Let me take you on a mouth watering
journey at breakfast. All with one recipe. These delicious buns.
Soft breakfast rolls, coated in butter, and smothered with cinnamon and sugar. A tasty treat for breakfast. Breakfast can't get better than this. I mean, it's like, dessert for breakfast.
Not only are they tasty and finger licking good, but they're easy to make. These breakfast treats can be baked the next day. A perfect make-ahead meal, if you ask me.
My family eats these for special holidays. They're perfect for grabbing and eating while at the same time doing something else, like an Easter egg hunt (made these for Easter, this year.).

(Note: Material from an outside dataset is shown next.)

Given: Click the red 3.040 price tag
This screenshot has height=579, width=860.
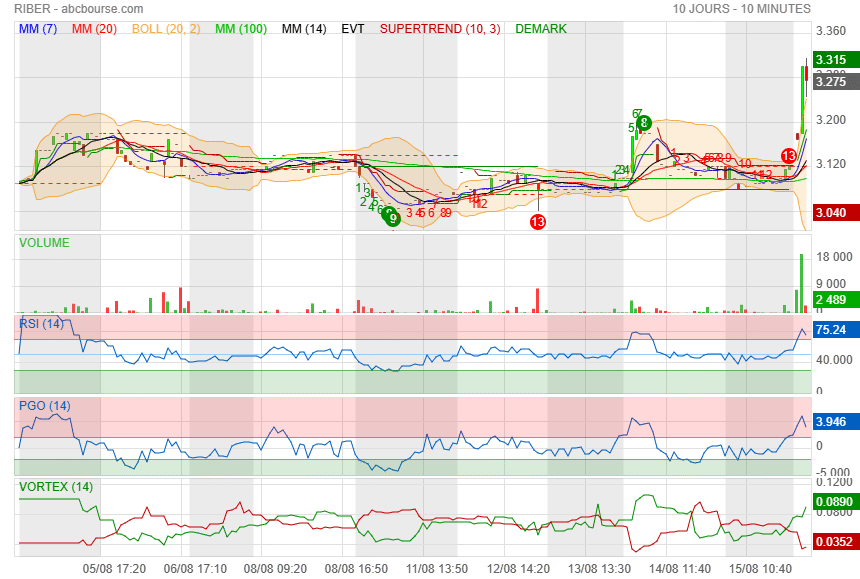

Basically, I'm just telling you a bunch of reasons to make this recipe, where if I sum up all this writing, it would look like this: This recipe is a great breakfast so, please make it. You won't regret it. Thank you.
Cinnamon and Sugar Morning Buns
Ingredients
3 and 1/2 cups Flour and 1/2 cup Cornstarch
1 tablespoon Baking Powder
1 and 1/4 teaspoons Salt
2 tablespoons Sugar
2 1/4 cups Heavy Cream
Cinnamon and Sugar Mixture (Coating)
7 tablespoons Butter
Directions
Line a 9x13 pan with lightly greases parchment paper.

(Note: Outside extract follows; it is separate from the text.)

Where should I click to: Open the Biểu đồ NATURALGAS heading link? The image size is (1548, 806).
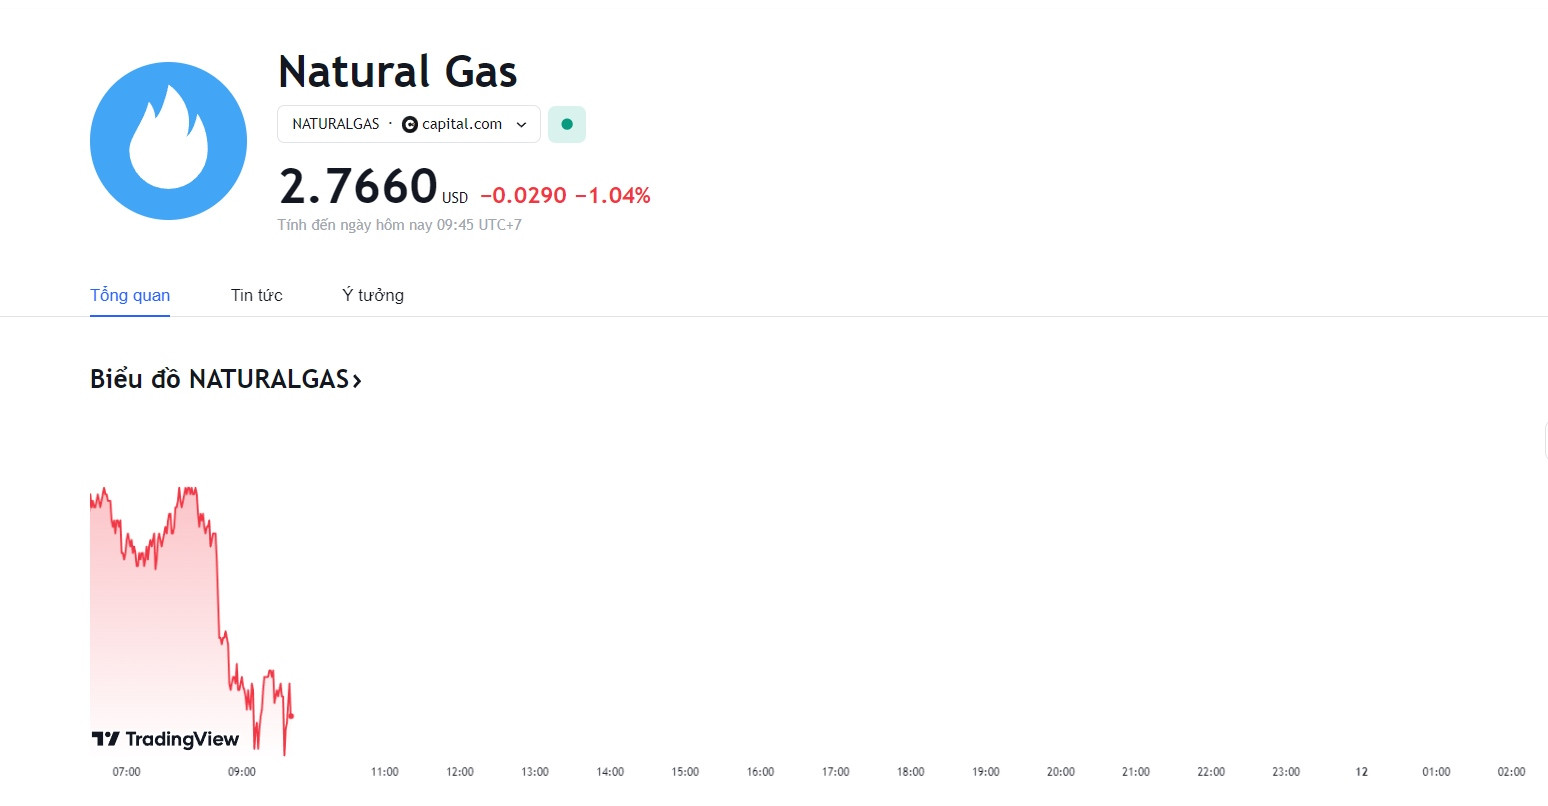click(226, 379)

Mix together all the dry ingredients.(not the cinnamon and sugar coating) Then, add the cream. Start by adding 2 cups and mixing and then the other 1/4 cup of cream. The dough may seem dry, but once you roll, they won't be.
Break apart the dough and roll pieces into golf ball sizes. Dip in butter and then coat in cinnamon and sugar. Place them in pan in one single layer. The buns will be touching....which is fine.
Freeze these breakfast treats for up to one week. When ready for this breakfast, pull out from freezer. Preheat oven to 350F. The buns do not need to be completely thawed when put in the oven.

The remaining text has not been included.